### Texto fornecido:
-=-=-

O ping é emitido e recebido por vários satélites. No caso quem captou foi o INMARSAT 3F1, um ancião lançado em 1996, com vida estimada em 13 anos mas que continua valente cumprindo sua missão. Ele tem antenas que podem ser rotacionadas em direção a um alvo. O ângulo de rotação dessas antenas é, claro, conhecido.
O sinal emitido pelo avião tem quase nenhuma informação de localização, mas informa o desvio Doppler e o momento preciso no tempo em que foi emitido. No satélite ele capta e armazena a potência da transmissão.
Os engenheiros começaram a bater cabeça e perceberam que tinham uma informação importante ali: a diferença de tempo entre o envio e o recebimento do sinal, dada a velocidade constante da Luz, indicava a distância do avião até o satélite.
Próximo passo era tentar achar uma posição relativa. Isso foi determinado calculando a potência do sinal em relação ao ângulo das antenas do satélite. Aquele valor específico de atenuação só seria possível se o avião estivesse transmitindo de determinadas posições. Isso diminuiu mais ainda a área possível.
O momento Magia Negra Jedi foi quando um engenheiro jovem e arrogante (outro tipo ficaria calado) sugeriu usar o desvio Doppler do sinal. O Efeito Doppler é a variação na frequência de uma onda, de acordo com a velocidade relativa entre fonte e observador. Com isso conseguiram determinar a velocidade do avião em relação ao satélite. Isso foi fundamental para descartar o Corredor Norte.

-=-=-

### Trechos dos registros:
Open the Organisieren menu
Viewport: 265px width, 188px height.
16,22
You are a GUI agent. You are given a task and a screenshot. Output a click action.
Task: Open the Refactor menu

-=-=-

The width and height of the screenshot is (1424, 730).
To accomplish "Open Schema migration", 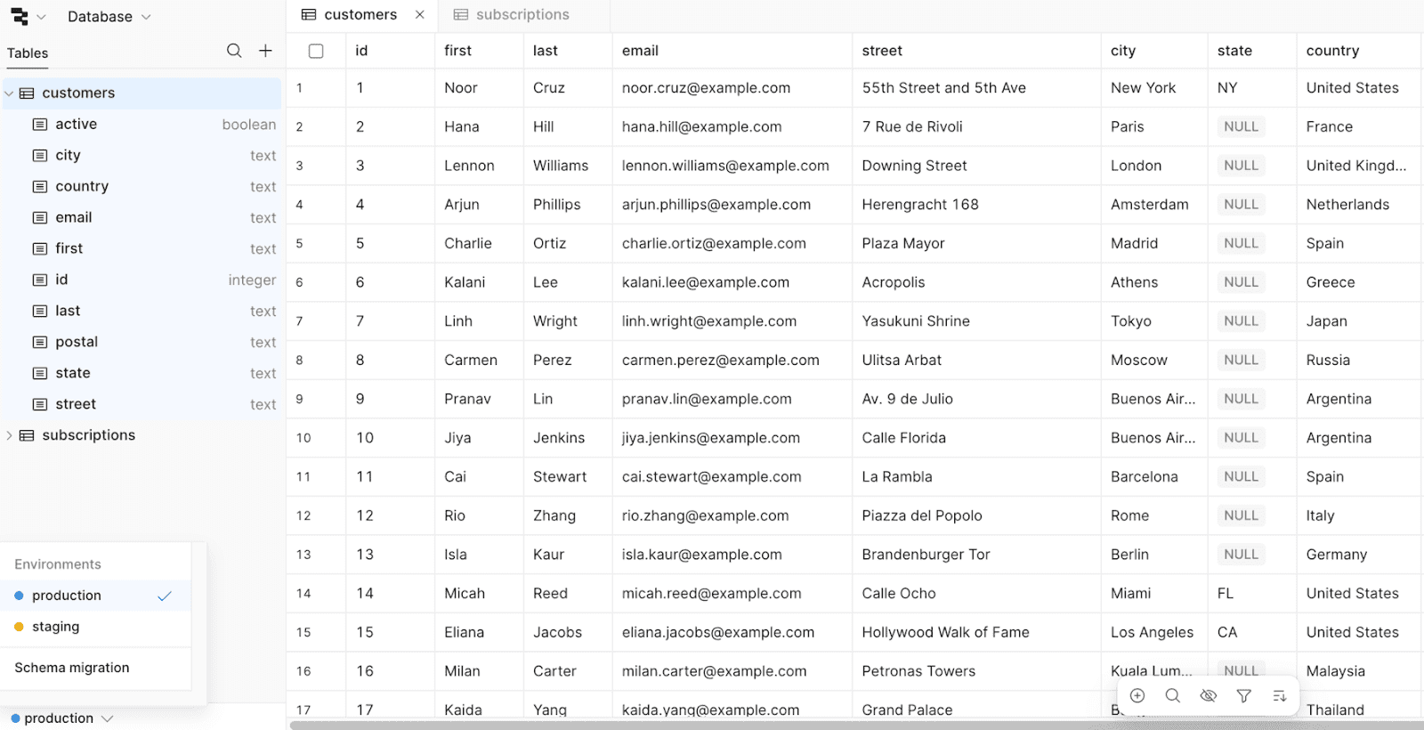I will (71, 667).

-=-=-

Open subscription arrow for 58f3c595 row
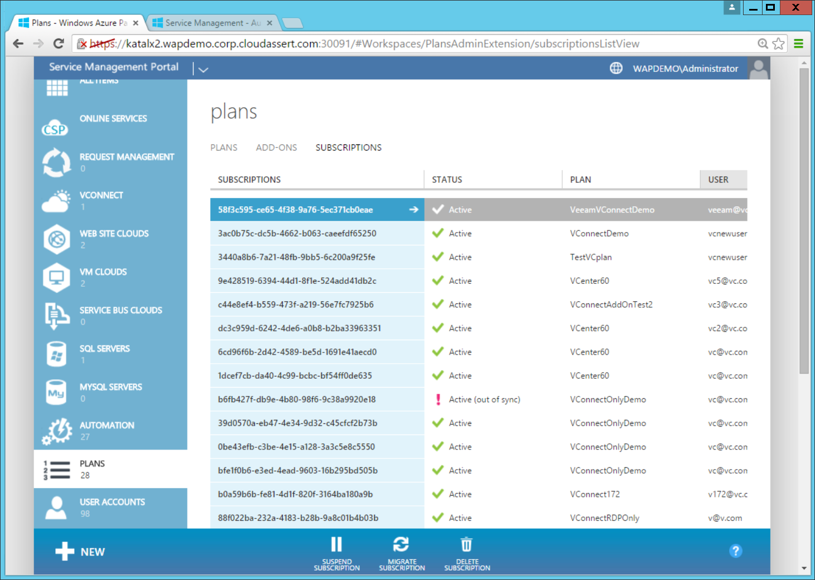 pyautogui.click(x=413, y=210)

-=-=-

### Instruções da tarefa:
Reproduza fielmente, do texto sobre o sinal captado pelo satélite, o trecho que vai de "O ping é emitido" até "até o satélite.".

### Resposta abaixo:
O ping é emitido e recebido por vários satélites. No caso quem captou foi o INMARSAT 3F1, um ancião lançado em 1996, com vida estimada em 13 anos mas que continua valente cumprindo sua missão. Ele tem antenas que podem ser rotacionadas em direção a um alvo. O ângulo de rotação dessas antenas é, claro, conhecido.
O sinal emitido pelo avião tem quase nenhuma informação de localização, mas informa o desvio Doppler e o momento preciso no tempo em que foi emitido. No satélite ele capta e armazena a potência da transmissão.
Os engenheiros começaram a bater cabeça e perceberam que tinham uma informação importante ali: a diferença de tempo entre o envio e o recebimento do sinal, dada a velocidade constante da Luz, indicava a distância do avião até o satélite.